** start of EXERCISE MATERIALS **
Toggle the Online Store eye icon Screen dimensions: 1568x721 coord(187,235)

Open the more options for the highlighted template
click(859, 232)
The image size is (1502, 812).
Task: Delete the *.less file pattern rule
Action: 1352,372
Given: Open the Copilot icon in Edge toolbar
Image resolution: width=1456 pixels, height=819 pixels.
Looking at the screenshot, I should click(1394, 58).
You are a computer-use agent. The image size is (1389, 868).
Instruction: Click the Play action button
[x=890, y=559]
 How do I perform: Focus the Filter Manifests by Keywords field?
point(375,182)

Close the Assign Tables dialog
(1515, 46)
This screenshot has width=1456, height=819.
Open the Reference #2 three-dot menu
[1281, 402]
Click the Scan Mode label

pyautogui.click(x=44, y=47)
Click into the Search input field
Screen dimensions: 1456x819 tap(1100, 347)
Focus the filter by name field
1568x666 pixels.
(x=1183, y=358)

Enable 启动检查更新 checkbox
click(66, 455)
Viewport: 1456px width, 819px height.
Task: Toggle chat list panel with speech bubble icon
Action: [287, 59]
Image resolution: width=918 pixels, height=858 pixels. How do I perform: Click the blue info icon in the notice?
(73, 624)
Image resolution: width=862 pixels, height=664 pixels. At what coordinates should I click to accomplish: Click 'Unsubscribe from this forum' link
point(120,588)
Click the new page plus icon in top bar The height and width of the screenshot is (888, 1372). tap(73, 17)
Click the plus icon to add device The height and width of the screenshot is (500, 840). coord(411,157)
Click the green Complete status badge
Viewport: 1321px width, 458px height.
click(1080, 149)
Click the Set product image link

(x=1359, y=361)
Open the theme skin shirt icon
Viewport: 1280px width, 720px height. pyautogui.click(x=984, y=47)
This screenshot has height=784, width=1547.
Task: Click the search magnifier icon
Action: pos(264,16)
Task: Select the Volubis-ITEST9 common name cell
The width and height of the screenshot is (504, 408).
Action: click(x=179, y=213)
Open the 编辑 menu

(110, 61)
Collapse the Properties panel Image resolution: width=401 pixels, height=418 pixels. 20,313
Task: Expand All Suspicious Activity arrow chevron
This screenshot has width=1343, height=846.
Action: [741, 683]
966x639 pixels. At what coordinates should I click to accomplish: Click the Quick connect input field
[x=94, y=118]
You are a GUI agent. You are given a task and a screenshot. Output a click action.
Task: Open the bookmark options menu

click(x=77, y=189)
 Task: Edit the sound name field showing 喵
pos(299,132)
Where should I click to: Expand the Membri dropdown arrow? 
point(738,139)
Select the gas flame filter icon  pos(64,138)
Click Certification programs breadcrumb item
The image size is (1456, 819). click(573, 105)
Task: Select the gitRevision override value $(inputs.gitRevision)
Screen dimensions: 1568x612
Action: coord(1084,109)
** end of EXERCISE MATERIALS **
● YOUR OBJECTIVE
Reproduce the data above, switching each occurrence of "Image resolution" to "Screenshot resolution" and leaving every other part unchanged.

● EXERCISE ANSWER
Toggle the Online Store eye icon Screen dimensions: 1568x721 coord(187,235)

Open the more options for the highlighted template
click(859, 232)
The image size is (1502, 812).
Task: Delete the *.less file pattern rule
Action: 1352,372
Given: Open the Copilot icon in Edge toolbar
Screenshot resolution: width=1456 pixels, height=819 pixels.
Looking at the screenshot, I should click(1394, 58).
You are a computer-use agent. The image size is (1389, 868).
Instruction: Click the Play action button
[x=890, y=559]
 How do I perform: Focus the Filter Manifests by Keywords field?
point(375,182)

Close the Assign Tables dialog
(1515, 46)
This screenshot has width=1456, height=819.
Open the Reference #2 three-dot menu
[1281, 402]
Click the Scan Mode label

pyautogui.click(x=44, y=47)
Click into the Search input field
Screen dimensions: 1456x819 tap(1100, 347)
Focus the filter by name field
1568x666 pixels.
(x=1183, y=358)

Enable 启动检查更新 checkbox
click(66, 455)
Viewport: 1456px width, 819px height.
Task: Toggle chat list panel with speech bubble icon
Action: [287, 59]
Screenshot resolution: width=918 pixels, height=858 pixels. How do I perform: Click the blue info icon in the notice?
(73, 624)
Screenshot resolution: width=862 pixels, height=664 pixels. At what coordinates should I click to accomplish: Click 'Unsubscribe from this forum' link
point(120,588)
Click the new page plus icon in top bar The height and width of the screenshot is (888, 1372). tap(73, 17)
Click the plus icon to add device The height and width of the screenshot is (500, 840). coord(411,157)
Click the green Complete status badge
Viewport: 1321px width, 458px height.
click(1080, 149)
Click the Set product image link

(x=1359, y=361)
Open the theme skin shirt icon
Viewport: 1280px width, 720px height. pyautogui.click(x=984, y=47)
This screenshot has height=784, width=1547.
Task: Click the search magnifier icon
Action: pos(264,16)
Task: Select the Volubis-ITEST9 common name cell
The width and height of the screenshot is (504, 408).
Action: click(x=179, y=213)
Open the 编辑 menu

(110, 61)
Collapse the Properties panel Screenshot resolution: width=401 pixels, height=418 pixels. 20,313
Task: Expand All Suspicious Activity arrow chevron
This screenshot has width=1343, height=846.
Action: [741, 683]
966x639 pixels. At what coordinates should I click to accomplish: Click the Quick connect input field
[x=94, y=118]
You are a GUI agent. You are given a task and a screenshot. Output a click action.
Task: Open the bookmark options menu

click(x=77, y=189)
 Task: Edit the sound name field showing 喵
pos(299,132)
Where should I click to: Expand the Membri dropdown arrow? 
point(738,139)
Select the gas flame filter icon  pos(64,138)
Click Certification programs breadcrumb item
The image size is (1456, 819). click(573, 105)
Task: Select the gitRevision override value $(inputs.gitRevision)
Screen dimensions: 1568x612
Action: coord(1084,109)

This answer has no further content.